# **Title: Convolutional Neural Networks for Image Classification on CIFAR-10**  
**Author: Sudhanshu Chaurasia**




## **■ Motivation – Why did you pick this topic?**

Image classification is a fundamental task in computer vision with wide applications in autonomous systems, medical diagnosis, security, and more. The CIFAR-10 dataset provides a great benchmark to explore deep learning techniques due to its diverse, labeled image categories. I chose this topic to deepen my understanding of convolutional neural networks (CNNs), which are a cornerstone of modern visual recognition systems.




## **■ Connection with Past and Current Work in Multimodal Learning**

Multimodal learning combines data from different modalities (e.g., images, text, audio) to improve model performance and generalization. CNNs, originally proposed for visual processing, now serve as a core component in multimodal architectures—often paired with transformers, RNNs, or embedding techniques. For example, vision-language models like CLIP and multimodal transformers like ViLT extend CNN-based image features to interact with text data.
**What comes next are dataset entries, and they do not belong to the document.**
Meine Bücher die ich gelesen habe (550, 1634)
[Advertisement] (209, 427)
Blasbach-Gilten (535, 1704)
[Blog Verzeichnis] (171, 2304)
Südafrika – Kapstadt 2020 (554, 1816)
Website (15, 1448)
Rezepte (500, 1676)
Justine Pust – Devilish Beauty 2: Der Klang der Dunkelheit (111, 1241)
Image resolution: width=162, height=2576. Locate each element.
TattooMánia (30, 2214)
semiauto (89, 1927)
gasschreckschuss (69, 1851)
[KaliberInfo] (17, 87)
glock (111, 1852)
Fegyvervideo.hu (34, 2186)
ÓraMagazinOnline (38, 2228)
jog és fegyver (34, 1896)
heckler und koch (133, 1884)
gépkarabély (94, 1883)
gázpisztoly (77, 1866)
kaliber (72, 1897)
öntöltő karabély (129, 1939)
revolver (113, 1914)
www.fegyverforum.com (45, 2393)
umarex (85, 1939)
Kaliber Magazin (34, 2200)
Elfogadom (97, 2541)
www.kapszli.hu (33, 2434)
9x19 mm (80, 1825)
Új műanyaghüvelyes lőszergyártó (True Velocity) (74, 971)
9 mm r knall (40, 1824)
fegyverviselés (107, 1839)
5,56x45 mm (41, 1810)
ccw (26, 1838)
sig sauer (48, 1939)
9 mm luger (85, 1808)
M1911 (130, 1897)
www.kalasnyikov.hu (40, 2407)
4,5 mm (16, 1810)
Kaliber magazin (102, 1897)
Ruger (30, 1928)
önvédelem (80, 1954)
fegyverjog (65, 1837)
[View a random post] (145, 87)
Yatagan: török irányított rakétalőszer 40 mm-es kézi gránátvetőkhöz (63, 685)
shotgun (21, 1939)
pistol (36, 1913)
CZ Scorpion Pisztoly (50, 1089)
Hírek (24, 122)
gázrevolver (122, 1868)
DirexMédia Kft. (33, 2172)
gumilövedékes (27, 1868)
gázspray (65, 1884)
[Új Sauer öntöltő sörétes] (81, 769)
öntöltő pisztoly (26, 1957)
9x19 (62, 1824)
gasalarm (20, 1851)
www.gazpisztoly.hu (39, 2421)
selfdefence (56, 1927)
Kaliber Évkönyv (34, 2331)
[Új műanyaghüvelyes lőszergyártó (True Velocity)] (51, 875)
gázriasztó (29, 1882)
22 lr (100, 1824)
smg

While this project focuses purely on visual data, it forms the basis for such multimodal systems and aligns with the historical shift from unimodal to integrated multimodal learning.



# Dependencies Installation


In [2]:
import tensorflow as tf
from tensorflow import keras
from tensorflow.keras import layers, models
from tensorflow.keras.datasets import cifar10
from tensorflow.keras.utils import to_categorical

import tensorflow as tf
from tensorflow.keras.models import Sequential
from tensorflow.keras.layers import Conv2D, MaxPooling2D, Flatten, Dense
from tensorflow.keras.datasets import cifar10
from tensorflow.keras.utils import to_categorical


# Data Load 

In [3]:
(x_train, y_train), (x_test, y_test) = cifar10.load_data()

# Normalize pixel values

In [4]:
x_train = x_train.astype('float32') / 255.0
x_test  = x_test.astype('float32') / 255.0

# One-hot encode labels for categorical coloumns 

In [5]:
y_train = to_categorical(y_train, 10)
y_test  = to_categorical(y_test, 10)

# model

In [6]:
model = Sequential([
    Conv2D(32, (3, 3), activation='relu', input_shape=(32, 32, 3)),  # Conv(3x3x3, 32)
    MaxPooling2D(pool_size=(2, 2)),                                  # MaxPool(2x2)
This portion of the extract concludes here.